芋焼酎がブームである。大人の余暇をテーマにした雑誌では,焼酎の特集を頻繁に見かける。カラー刷りの頁には,都心の高級飲食店のカウンターに並べられた芋焼酎の写真。その数々の一升瓶の中に,普段友人たちと飲み交わしている銘柄と同じものを見つけたりすると,うれしい反面,何となく落ち着かない。

私の郷里・鹿児島は,芋焼酎の全国生産量の約7割を占める焼酎生産県。地元で酒といえば芋焼酎のこと。芋焼酎はもっと気軽に飲める大衆酒だと思うのだが。

庶民の酒として親しまれてきた鹿児島の芋焼酎が,ここに来て「焼酎バブル」ともいえる現象に翻弄されている。数年来のブームにより,鹿児島では焼酎の原料となる「コガネセンガン」という品種のサツマイモが不足。サツマイモを扱うでんぷん業者と焼酎メーカーが芋を奪い合う状況にまで発展している。焼酎メーカーは品切れを防ぐため,出荷量の調整を余儀なくされているという。それが価格高騰の一因にもなっている。

県内では一般的な銘柄も,東京などの大都市圏では蔵出し価格の数倍の値で売られている例も少なくない。最近では,稀少銘柄の芋焼酎のラベルを偽造し,一本数万円で偽物を売りさばくというネット詐欺事件まで起こっている。

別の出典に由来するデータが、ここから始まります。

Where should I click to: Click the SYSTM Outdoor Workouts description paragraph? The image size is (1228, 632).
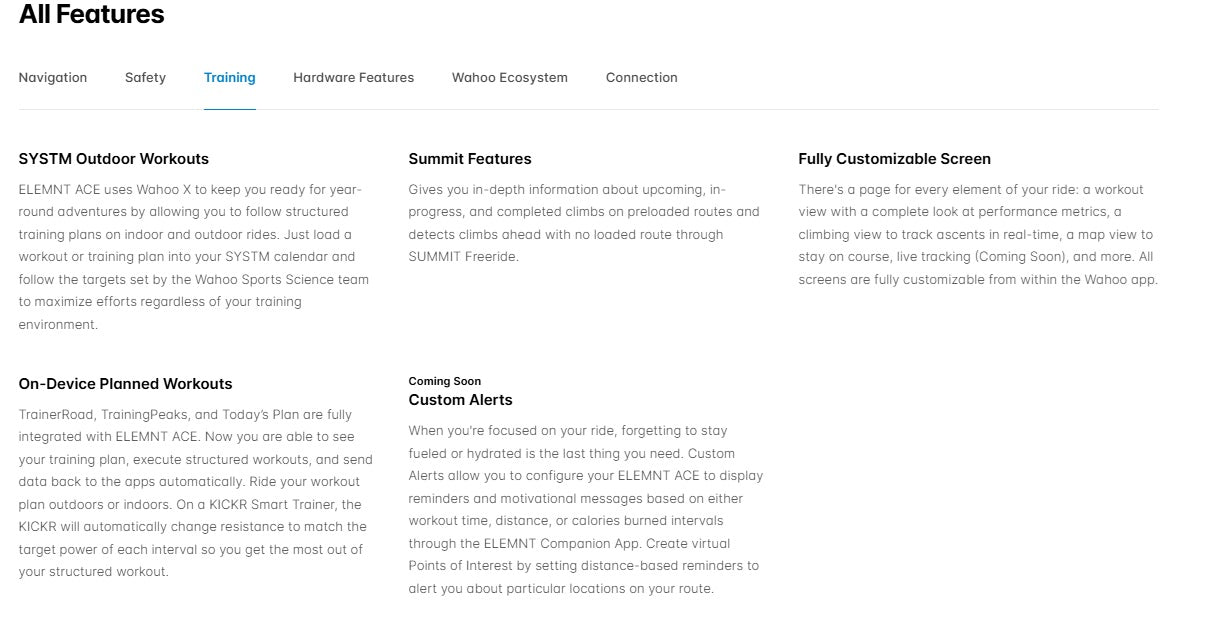coord(193,257)
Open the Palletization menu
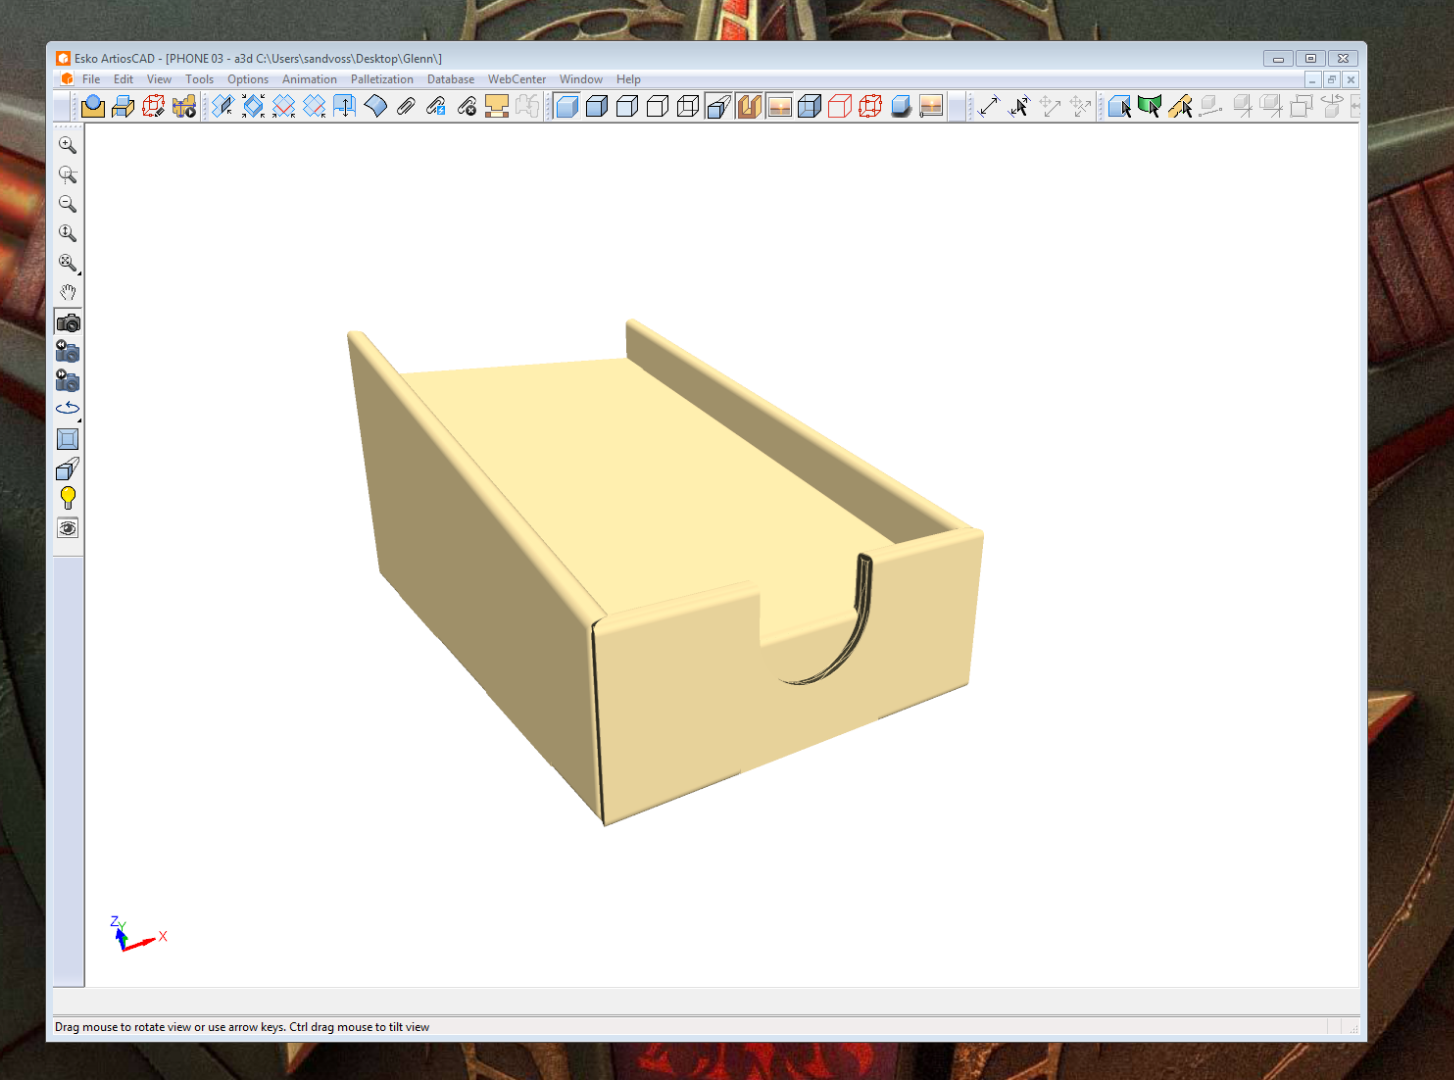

現在の芋焼酎ブームのきっかけは,「幻の焼酎」と呼ばれるいくつかの銘柄が大都市圏で話題になったこと。さらに,テレビ番組や雑誌等で「芋焼酎は健康によい」というイメージが付加されたことである。これ自体は問題ない。しかし,消費者の購買欲を煽る情報のみが先行し,生産量に限りがある農産物を原料とする芋焼酎を,取引業者が買い占めたり,法外な値で取り引きしたりといった状況は尋常ではない。対象が何であれ,過去に終わらなかったブームはない。最も困惑しているのは,サツマイモの生産農家や蔵元の方たちであろう。

生のサツマイモを使った蒸留酒は世界にも例がない。日本では鹿児島・宮崎,そして鹿児島から製法が伝わった伊豆諸島だけである。先人たちは,過酷な風土の中にあって,試行錯誤の末,蒸留の技術を駆使して醸造酒のように飲める焼酎を造りあげた。

鹿児島の芋焼酎は料理によく合い,酔い覚めもさわやかである。晩酌はダレヤメ(疲れ休め)ともいわれ,鹿児島の文化として深く根づいている。県内には約100の蔵元があり,その土地の水や気候を活かした焼酎を製造している。高値で取引される稀少銘柄だけでなく,通常価格で買える旨い焼酎はたくさんある。

今春,九州新幹線が開業。新幹線が発着する鹿児島中央駅には,県内産の焼酎205銘柄が飲める「立ち飲み焼酎バー」がオープンし,連日観光客や出張帰りのビジネスマンたちで賑わっている。お湯割やロックなど,自分に合った飲み方ができるのも焼酎のよさ。手頃な値段で味わえる芋焼酎でもっと気軽に楽しんでもらえたら,と願っている。